Futures for gold on Wednesday were tilting higher in choppy early action as precious metals traded against a backdrop of a weaker U.S. dollar and buoyant benchmark government bond yields.
The competing factors for bullion—dollar weakness that has provided recent support and rising debt yields that can undercut appetite for haven metals—has gold values hemmed to a relatively tight $1,800-$1,900 range around in December.
The U.S. currency as measured by the ICE U.S. Dollar index
a gauge of the unit against a basket of a half-dozen currencies, was trading at around its lowest level since April of 2018, while the 10-year Treasury note yield
was holding around 0.94%, offering some potential competition for investors seeking safe-haven assets, wrote Marios Hadjikyriacos, investment analyst at XM, in a daily note.
“Finally, gold is struggling for direction as the year concludes. The yellow metal has been caught in a crossfire between a weaker US dollar and a slight recovery in real Treasury yields lately, leaving it trapped in a narrow range between $1860 – $1905 for now,” the analyst wrote.
Against that backdrop, gold for February delivery was trading $3.80, or 0.2%, higher at $1,886.70 an ounce, following a 0.1% gain on Tuesday.
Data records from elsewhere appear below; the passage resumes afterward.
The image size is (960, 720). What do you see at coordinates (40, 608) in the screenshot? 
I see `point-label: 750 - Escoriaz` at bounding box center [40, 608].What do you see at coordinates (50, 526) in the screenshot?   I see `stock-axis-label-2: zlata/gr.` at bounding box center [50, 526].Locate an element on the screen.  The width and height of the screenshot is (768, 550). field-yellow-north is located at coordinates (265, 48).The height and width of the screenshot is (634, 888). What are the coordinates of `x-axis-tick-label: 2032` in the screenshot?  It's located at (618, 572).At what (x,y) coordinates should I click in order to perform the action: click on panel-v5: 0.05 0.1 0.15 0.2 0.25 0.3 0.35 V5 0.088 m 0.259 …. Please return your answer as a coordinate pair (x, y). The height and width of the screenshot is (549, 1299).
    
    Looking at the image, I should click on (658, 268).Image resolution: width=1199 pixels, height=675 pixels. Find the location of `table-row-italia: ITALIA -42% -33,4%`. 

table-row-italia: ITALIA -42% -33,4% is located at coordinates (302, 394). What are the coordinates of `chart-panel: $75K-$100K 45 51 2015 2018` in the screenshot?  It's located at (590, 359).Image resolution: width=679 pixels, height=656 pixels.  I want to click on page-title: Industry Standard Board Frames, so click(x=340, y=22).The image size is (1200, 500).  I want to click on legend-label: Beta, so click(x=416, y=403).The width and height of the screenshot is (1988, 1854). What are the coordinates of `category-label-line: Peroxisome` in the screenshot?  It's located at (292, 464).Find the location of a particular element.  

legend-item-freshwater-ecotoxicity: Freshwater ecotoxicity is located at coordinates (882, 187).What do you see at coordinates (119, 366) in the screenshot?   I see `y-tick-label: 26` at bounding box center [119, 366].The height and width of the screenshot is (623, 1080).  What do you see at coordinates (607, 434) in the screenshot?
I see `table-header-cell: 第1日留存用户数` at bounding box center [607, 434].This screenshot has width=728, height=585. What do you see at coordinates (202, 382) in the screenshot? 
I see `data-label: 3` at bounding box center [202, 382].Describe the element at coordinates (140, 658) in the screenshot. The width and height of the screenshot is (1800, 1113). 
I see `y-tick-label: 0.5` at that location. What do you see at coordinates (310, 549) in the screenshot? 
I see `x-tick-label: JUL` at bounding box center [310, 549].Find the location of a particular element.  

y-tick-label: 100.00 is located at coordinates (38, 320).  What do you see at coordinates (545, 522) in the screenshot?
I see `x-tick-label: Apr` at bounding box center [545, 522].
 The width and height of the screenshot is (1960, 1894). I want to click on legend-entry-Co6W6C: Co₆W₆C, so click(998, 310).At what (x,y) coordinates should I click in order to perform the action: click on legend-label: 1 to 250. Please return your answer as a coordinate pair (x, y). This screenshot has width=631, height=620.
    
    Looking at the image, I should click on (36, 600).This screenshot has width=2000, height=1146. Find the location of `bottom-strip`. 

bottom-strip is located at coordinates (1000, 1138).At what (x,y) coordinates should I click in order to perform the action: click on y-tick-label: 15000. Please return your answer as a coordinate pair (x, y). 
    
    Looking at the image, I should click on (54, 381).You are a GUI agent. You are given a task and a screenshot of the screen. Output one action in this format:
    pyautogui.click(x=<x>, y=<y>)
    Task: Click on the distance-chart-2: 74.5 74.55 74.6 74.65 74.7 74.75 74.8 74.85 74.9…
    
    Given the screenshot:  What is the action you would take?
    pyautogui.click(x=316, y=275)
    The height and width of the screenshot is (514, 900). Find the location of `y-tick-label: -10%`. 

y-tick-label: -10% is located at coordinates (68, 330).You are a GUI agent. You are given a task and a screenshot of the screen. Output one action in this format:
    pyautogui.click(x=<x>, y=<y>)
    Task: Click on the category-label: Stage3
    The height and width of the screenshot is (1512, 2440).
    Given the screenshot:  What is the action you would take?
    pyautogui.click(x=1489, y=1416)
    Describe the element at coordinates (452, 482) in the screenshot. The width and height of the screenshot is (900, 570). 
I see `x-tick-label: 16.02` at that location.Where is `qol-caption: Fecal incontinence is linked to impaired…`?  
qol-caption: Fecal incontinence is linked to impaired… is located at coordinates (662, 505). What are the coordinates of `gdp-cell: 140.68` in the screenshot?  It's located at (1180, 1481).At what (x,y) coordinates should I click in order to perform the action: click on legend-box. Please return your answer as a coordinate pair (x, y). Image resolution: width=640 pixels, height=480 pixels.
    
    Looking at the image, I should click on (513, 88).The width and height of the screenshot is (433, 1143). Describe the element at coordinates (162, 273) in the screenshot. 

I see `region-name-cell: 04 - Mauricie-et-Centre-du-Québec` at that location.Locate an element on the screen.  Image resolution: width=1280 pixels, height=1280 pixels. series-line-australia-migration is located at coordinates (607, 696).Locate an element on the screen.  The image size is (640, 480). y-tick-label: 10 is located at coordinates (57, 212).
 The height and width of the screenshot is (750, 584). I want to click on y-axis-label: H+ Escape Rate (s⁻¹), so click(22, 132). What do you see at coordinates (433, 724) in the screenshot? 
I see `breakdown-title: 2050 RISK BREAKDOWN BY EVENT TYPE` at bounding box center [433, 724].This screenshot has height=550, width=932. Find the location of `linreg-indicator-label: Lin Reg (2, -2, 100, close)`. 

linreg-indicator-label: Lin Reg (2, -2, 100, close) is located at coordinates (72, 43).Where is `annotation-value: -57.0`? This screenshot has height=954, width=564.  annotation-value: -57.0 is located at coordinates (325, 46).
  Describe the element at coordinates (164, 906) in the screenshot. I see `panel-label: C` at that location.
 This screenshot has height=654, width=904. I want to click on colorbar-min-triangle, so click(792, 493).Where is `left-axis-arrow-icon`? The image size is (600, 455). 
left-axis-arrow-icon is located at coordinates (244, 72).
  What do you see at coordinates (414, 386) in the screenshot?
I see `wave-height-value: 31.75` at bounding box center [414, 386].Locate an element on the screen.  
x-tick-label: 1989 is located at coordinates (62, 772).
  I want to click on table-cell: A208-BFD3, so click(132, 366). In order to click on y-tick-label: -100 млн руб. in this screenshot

Silver futures for March delivery
were trading 26 cents, or 1%, higher to trade around $26.48 an ounce, after a 1.2% gain in the prior session.
Commodity markets were little-changed after a report in U.S. trade deficit in goods showed a climb to $84.8 billion in November from $80.4 billion in the prior period. A separate report on advanced U.S. inventories showed a rise of 0.7% in retail November, while U.S. wholesale inventories dipped 0.1% on the month.